Consistent and growing industrial demand from the Permian Basin’s oil and gas sector creates a need for around-the-clock power in the region, and contributes to the strain on the area’s transmission system. When local solar generation is unable to contribute to meeting this demand, prices in the area often rise relative to the rest of the system.

Additionally, prices in West Texas tend to be among the lowest in the middle of the day when solar generation is at its peak. This further increases the size of the spread for many of these nodes.

Some nodes in South Texas see suppressed prices due to wind and solar over-generation causing curtailment, leading to low daily minimum prices. Wind-heavy nodes tend to experience lower minimum prices, creating a wider spread.

Nodes in North and Houston zone mostly fall in the low spread-low average price spectrum. These regions are less impacted by congestion. Generation is often sited closer to demand, while the transmission network in each region is generally more robust.

How might power prices evolve in the future?

Demand in ERCOT is poised to grow substantially in the coming years. In fact, ERCOT’s recently released Capacity, Demand, and Reserves Report indicates that a conservative estimation of peak demand growth by 2030 would be around 15-20%.

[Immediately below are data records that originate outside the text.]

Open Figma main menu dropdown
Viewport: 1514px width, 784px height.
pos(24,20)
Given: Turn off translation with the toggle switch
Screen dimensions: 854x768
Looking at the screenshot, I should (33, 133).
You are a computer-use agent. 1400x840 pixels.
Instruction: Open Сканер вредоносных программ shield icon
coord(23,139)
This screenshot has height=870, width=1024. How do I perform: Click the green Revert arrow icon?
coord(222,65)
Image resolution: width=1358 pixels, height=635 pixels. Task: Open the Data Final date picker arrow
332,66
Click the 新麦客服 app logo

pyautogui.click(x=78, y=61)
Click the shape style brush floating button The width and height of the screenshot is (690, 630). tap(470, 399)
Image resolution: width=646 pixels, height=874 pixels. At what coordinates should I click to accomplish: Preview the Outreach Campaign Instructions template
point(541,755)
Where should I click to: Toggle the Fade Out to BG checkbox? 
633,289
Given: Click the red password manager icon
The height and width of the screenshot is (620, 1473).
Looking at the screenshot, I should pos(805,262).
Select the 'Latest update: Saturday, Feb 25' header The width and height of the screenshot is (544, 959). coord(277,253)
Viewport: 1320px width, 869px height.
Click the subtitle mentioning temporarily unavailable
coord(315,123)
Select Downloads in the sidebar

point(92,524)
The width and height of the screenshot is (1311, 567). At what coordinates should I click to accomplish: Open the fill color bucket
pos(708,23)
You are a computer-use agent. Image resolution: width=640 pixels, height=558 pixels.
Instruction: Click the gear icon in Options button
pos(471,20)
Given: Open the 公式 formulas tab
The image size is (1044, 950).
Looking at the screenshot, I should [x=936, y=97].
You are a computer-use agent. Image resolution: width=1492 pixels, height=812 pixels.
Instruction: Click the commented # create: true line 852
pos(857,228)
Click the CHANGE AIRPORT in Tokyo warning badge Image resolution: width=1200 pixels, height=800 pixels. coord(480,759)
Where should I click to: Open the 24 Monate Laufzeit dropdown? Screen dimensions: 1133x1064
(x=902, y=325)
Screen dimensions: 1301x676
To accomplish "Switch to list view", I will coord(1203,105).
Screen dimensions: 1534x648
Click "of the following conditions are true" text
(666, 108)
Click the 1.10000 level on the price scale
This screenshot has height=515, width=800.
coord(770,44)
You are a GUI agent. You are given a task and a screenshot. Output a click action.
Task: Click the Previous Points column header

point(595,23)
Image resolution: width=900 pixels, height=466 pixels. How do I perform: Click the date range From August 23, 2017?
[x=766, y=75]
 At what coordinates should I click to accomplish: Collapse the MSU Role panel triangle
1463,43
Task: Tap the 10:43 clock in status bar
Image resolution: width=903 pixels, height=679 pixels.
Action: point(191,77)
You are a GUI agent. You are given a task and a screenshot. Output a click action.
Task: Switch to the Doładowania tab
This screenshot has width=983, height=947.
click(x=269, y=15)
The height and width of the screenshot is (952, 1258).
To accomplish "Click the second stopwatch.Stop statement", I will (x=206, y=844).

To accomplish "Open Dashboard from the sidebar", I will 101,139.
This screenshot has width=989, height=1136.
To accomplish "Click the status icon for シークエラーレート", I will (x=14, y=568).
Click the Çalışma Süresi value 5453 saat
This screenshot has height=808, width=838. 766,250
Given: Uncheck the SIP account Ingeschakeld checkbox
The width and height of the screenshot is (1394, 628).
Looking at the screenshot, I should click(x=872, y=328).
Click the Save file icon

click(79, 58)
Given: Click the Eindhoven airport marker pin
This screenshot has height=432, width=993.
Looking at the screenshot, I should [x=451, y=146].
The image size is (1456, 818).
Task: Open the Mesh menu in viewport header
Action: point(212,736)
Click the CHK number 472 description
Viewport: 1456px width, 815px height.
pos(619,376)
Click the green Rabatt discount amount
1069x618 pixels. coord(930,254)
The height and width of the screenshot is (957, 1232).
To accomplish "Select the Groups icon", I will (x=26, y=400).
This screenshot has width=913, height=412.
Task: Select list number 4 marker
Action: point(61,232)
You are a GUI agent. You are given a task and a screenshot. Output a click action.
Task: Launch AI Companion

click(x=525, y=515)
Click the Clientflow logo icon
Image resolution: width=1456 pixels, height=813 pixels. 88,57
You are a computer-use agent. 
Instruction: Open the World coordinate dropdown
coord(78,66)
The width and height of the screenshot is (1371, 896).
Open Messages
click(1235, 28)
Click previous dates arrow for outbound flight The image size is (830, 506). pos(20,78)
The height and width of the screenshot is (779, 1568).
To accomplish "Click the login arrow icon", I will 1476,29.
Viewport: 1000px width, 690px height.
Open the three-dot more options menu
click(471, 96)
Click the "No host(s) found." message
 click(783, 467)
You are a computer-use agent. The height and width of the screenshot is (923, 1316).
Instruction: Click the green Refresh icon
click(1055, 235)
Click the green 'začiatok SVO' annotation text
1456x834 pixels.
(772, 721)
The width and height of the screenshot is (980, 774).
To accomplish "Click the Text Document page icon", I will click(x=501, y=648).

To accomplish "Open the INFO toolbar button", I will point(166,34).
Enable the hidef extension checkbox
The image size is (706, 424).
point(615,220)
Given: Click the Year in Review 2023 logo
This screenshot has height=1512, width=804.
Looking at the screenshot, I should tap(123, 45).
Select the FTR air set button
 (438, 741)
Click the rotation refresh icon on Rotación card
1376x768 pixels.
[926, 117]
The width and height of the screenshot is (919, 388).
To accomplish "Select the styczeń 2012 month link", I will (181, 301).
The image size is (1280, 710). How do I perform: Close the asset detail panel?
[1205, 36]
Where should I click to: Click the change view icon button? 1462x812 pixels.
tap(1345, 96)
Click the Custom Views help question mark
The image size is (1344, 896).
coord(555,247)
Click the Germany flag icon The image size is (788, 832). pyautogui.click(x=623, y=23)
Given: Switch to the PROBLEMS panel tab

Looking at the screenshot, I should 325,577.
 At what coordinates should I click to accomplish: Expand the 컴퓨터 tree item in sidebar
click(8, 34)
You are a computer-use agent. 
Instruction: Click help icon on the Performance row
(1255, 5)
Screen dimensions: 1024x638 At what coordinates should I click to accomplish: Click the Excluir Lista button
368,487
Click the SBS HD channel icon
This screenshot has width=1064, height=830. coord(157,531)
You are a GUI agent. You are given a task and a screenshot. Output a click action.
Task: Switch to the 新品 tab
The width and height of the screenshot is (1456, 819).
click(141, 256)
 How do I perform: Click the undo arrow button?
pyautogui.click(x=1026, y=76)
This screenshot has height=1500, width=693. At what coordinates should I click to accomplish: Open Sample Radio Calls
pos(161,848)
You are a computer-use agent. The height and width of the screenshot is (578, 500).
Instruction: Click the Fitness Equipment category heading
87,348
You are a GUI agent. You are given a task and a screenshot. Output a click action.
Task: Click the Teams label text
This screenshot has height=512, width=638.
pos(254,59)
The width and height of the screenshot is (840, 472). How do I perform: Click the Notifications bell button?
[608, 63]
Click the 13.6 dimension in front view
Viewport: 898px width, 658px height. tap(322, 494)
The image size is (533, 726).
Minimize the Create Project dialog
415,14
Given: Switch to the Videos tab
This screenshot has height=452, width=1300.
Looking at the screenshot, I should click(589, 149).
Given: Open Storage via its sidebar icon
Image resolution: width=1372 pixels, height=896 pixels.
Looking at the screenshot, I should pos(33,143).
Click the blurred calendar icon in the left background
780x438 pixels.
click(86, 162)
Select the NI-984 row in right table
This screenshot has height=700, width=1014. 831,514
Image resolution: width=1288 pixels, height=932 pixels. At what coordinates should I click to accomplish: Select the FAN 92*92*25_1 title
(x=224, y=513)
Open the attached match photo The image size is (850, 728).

Power in ERCOT is generally inexpensive relative to other wholesale markets in the United States. As a result, industrial customers like data centers continue to be interested in the region. Meanwhile, the presence of enormous amounts of shale in Far West Texas mean that as transmission development continues in the area, demand for power will continue to grow in the area alongside oil and gas industry operations.

Ultimately, this means that volatility is poised to return to ERCOT at some point in the coming years.

There will always be a push-pull dynamic that occurs. The continued deployment of solar generation and battery energy storage means that supply may outpace demand growth in the near future. However, in more extreme weather years like 2022 and 2023 where demand also grows rapidly, volatility - and therefore higher Energy price spreads - will return.